Dataset excerpts START

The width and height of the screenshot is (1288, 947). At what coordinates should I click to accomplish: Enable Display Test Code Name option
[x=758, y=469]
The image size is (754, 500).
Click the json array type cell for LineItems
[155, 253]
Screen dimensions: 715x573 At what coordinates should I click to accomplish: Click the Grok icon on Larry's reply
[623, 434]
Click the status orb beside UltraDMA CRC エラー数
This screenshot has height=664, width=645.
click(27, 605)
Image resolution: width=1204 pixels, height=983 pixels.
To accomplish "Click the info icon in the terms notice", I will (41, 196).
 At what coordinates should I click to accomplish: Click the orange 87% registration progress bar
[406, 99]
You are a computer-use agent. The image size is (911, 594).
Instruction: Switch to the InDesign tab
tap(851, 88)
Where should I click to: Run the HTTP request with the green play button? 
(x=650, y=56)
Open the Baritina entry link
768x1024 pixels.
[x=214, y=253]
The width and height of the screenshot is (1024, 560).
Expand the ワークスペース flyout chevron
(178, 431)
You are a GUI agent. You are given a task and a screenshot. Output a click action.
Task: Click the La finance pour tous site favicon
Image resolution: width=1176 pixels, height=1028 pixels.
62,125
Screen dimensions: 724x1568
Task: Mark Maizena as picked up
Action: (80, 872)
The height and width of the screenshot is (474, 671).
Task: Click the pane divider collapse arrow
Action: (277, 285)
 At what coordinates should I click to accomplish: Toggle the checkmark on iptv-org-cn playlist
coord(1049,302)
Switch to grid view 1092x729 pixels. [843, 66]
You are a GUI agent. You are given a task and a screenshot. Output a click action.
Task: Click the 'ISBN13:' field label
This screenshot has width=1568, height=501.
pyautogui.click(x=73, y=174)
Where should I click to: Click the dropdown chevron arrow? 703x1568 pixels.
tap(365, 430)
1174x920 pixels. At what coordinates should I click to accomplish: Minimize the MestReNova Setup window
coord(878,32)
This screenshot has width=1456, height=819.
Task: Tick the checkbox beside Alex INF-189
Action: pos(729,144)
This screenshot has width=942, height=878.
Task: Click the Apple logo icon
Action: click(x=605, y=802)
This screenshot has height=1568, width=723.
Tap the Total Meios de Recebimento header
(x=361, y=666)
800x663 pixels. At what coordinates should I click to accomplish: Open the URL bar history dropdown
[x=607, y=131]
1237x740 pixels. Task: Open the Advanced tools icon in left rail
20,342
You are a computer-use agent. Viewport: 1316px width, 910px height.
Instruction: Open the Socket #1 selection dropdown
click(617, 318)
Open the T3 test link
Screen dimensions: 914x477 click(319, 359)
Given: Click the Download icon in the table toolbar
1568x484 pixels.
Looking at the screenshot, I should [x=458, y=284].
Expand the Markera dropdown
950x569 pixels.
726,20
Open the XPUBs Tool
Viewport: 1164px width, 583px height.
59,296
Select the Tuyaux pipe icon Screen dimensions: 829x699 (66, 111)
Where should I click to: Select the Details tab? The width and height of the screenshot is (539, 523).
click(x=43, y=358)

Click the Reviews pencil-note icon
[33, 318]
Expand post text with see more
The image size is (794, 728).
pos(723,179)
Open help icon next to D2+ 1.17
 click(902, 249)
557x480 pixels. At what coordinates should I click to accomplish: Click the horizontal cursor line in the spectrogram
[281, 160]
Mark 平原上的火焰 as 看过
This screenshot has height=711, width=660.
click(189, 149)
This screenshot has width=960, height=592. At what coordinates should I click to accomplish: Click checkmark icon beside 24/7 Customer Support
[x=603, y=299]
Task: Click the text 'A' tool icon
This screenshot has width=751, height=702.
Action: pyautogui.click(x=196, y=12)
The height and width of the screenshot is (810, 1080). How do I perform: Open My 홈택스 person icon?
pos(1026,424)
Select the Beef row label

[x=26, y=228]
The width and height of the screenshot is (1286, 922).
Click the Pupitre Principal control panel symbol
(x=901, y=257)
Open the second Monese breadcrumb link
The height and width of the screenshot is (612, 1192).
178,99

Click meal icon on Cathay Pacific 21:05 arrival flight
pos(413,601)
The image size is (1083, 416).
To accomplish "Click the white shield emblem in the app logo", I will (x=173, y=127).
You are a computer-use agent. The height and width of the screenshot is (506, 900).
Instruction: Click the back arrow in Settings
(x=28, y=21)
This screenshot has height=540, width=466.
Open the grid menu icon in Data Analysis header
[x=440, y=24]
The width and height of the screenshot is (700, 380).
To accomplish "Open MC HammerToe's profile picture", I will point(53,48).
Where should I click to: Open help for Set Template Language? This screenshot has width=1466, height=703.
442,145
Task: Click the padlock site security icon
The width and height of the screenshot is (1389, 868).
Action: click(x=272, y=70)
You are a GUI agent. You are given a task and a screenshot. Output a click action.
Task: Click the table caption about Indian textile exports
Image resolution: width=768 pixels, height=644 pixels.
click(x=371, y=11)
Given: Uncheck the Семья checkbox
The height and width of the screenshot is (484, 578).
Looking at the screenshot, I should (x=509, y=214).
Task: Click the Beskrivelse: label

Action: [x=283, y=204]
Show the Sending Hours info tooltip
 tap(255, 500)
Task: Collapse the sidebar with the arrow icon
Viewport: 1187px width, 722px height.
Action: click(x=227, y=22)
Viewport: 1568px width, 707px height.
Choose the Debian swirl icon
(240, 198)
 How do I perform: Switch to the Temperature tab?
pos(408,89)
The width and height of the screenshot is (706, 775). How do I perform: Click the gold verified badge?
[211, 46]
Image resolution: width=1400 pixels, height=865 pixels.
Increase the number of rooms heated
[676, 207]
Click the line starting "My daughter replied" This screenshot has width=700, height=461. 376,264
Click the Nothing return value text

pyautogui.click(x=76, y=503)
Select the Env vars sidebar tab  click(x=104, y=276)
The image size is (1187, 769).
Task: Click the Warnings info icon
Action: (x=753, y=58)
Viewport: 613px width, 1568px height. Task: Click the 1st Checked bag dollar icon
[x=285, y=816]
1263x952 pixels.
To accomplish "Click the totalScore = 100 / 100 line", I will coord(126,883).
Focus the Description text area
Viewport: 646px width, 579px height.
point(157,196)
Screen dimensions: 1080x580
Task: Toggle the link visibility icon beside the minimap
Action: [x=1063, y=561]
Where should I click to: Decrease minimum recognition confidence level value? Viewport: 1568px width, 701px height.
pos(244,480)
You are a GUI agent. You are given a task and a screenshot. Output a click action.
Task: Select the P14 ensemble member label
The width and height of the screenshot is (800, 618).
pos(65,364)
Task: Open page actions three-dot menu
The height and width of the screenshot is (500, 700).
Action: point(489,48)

Dataset excerpts END

* **What you need to do**: Transcribe the data above in full, exactly as it appears.

* **Exercise output**:
The width and height of the screenshot is (1288, 947). At what coordinates should I click to accomplish: Enable Display Test Code Name option
[x=758, y=469]
The image size is (754, 500).
Click the json array type cell for LineItems
[155, 253]
Screen dimensions: 715x573 At what coordinates should I click to accomplish: Click the Grok icon on Larry's reply
[623, 434]
Click the status orb beside UltraDMA CRC エラー数
This screenshot has height=664, width=645.
click(27, 605)
Image resolution: width=1204 pixels, height=983 pixels.
To accomplish "Click the info icon in the terms notice", I will (41, 196).
 At what coordinates should I click to accomplish: Click the orange 87% registration progress bar
[406, 99]
You are a computer-use agent. The image size is (911, 594).
Instruction: Switch to the InDesign tab
tap(851, 88)
Where should I click to: Run the HTTP request with the green play button? 
(x=650, y=56)
Open the Baritina entry link
768x1024 pixels.
[x=214, y=253]
The width and height of the screenshot is (1024, 560).
Expand the ワークスペース flyout chevron
(178, 431)
You are a GUI agent. You are given a task and a screenshot. Output a click action.
Task: Click the La finance pour tous site favicon
Image resolution: width=1176 pixels, height=1028 pixels.
62,125
Screen dimensions: 724x1568
Task: Mark Maizena as picked up
Action: (80, 872)
The height and width of the screenshot is (474, 671).
Task: Click the pane divider collapse arrow
Action: (277, 285)
 At what coordinates should I click to accomplish: Toggle the checkmark on iptv-org-cn playlist
coord(1049,302)
Switch to grid view 1092x729 pixels. [843, 66]
You are a GUI agent. You are given a task and a screenshot. Output a click action.
Task: Click the 'ISBN13:' field label
This screenshot has width=1568, height=501.
pyautogui.click(x=73, y=174)
Where should I click to: Click the dropdown chevron arrow? 703x1568 pixels.
tap(365, 430)
1174x920 pixels. At what coordinates should I click to accomplish: Minimize the MestReNova Setup window
coord(878,32)
This screenshot has width=1456, height=819.
Task: Tick the checkbox beside Alex INF-189
Action: pos(729,144)
This screenshot has width=942, height=878.
Task: Click the Apple logo icon
Action: click(x=605, y=802)
This screenshot has height=1568, width=723.
Tap the Total Meios de Recebimento header
(x=361, y=666)
800x663 pixels. At what coordinates should I click to accomplish: Open the URL bar history dropdown
[x=607, y=131]
1237x740 pixels. Task: Open the Advanced tools icon in left rail
20,342
You are a computer-use agent. Viewport: 1316px width, 910px height.
Instruction: Open the Socket #1 selection dropdown
click(617, 318)
Open the T3 test link
Screen dimensions: 914x477 click(319, 359)
Given: Click the Download icon in the table toolbar
1568x484 pixels.
Looking at the screenshot, I should [x=458, y=284].
Expand the Markera dropdown
950x569 pixels.
726,20
Open the XPUBs Tool
Viewport: 1164px width, 583px height.
59,296
Select the Tuyaux pipe icon Screen dimensions: 829x699 (66, 111)
Where should I click to: Select the Details tab? The width and height of the screenshot is (539, 523).
click(x=43, y=358)

Click the Reviews pencil-note icon
[33, 318]
Expand post text with see more
The image size is (794, 728).
pos(723,179)
Open help icon next to D2+ 1.17
 click(902, 249)
557x480 pixels. At what coordinates should I click to accomplish: Click the horizontal cursor line in the spectrogram
[281, 160]
Mark 平原上的火焰 as 看过
This screenshot has height=711, width=660.
click(189, 149)
This screenshot has width=960, height=592. At what coordinates should I click to accomplish: Click checkmark icon beside 24/7 Customer Support
[x=603, y=299]
Task: Click the text 'A' tool icon
This screenshot has width=751, height=702.
Action: pyautogui.click(x=196, y=12)
The height and width of the screenshot is (810, 1080). How do I perform: Open My 홈택스 person icon?
pos(1026,424)
Select the Beef row label

[x=26, y=228]
The width and height of the screenshot is (1286, 922).
Click the Pupitre Principal control panel symbol
(x=901, y=257)
Open the second Monese breadcrumb link
The height and width of the screenshot is (612, 1192).
178,99

Click meal icon on Cathay Pacific 21:05 arrival flight
pos(413,601)
The image size is (1083, 416).
To accomplish "Click the white shield emblem in the app logo", I will (x=173, y=127).
You are a computer-use agent. The height and width of the screenshot is (506, 900).
Instruction: Click the back arrow in Settings
(x=28, y=21)
This screenshot has height=540, width=466.
Open the grid menu icon in Data Analysis header
[x=440, y=24]
The width and height of the screenshot is (700, 380).
To accomplish "Open MC HammerToe's profile picture", I will point(53,48).
Where should I click to: Open help for Set Template Language? This screenshot has width=1466, height=703.
442,145
Task: Click the padlock site security icon
The width and height of the screenshot is (1389, 868).
Action: click(x=272, y=70)
You are a GUI agent. You are given a task and a screenshot. Output a click action.
Task: Click the table caption about Indian textile exports
Image resolution: width=768 pixels, height=644 pixels.
click(x=371, y=11)
Given: Uncheck the Семья checkbox
The height and width of the screenshot is (484, 578).
Looking at the screenshot, I should (x=509, y=214).
Task: Click the Beskrivelse: label

Action: [x=283, y=204]
Show the Sending Hours info tooltip
 tap(255, 500)
Task: Collapse the sidebar with the arrow icon
Viewport: 1187px width, 722px height.
Action: click(x=227, y=22)
Viewport: 1568px width, 707px height.
Choose the Debian swirl icon
(240, 198)
 How do I perform: Switch to the Temperature tab?
pos(408,89)
The width and height of the screenshot is (706, 775). How do I perform: Click the gold verified badge?
[211, 46]
Image resolution: width=1400 pixels, height=865 pixels.
Increase the number of rooms heated
[676, 207]
Click the line starting "My daughter replied" This screenshot has width=700, height=461. 376,264
Click the Nothing return value text

pyautogui.click(x=76, y=503)
Select the Env vars sidebar tab  click(x=104, y=276)
The image size is (1187, 769).
Task: Click the Warnings info icon
Action: (x=753, y=58)
Viewport: 613px width, 1568px height. Task: Click the 1st Checked bag dollar icon
[x=285, y=816]
1263x952 pixels.
To accomplish "Click the totalScore = 100 / 100 line", I will coord(126,883).
Focus the Description text area
Viewport: 646px width, 579px height.
point(157,196)
Screen dimensions: 1080x580
Task: Toggle the link visibility icon beside the minimap
Action: [x=1063, y=561]
Where should I click to: Decrease minimum recognition confidence level value? Viewport: 1568px width, 701px height.
pos(244,480)
You are a GUI agent. You are given a task and a screenshot. Output a click action.
Task: Select the P14 ensemble member label
The width and height of the screenshot is (800, 618).
pos(65,364)
Task: Open page actions three-dot menu
The height and width of the screenshot is (500, 700).
Action: point(489,48)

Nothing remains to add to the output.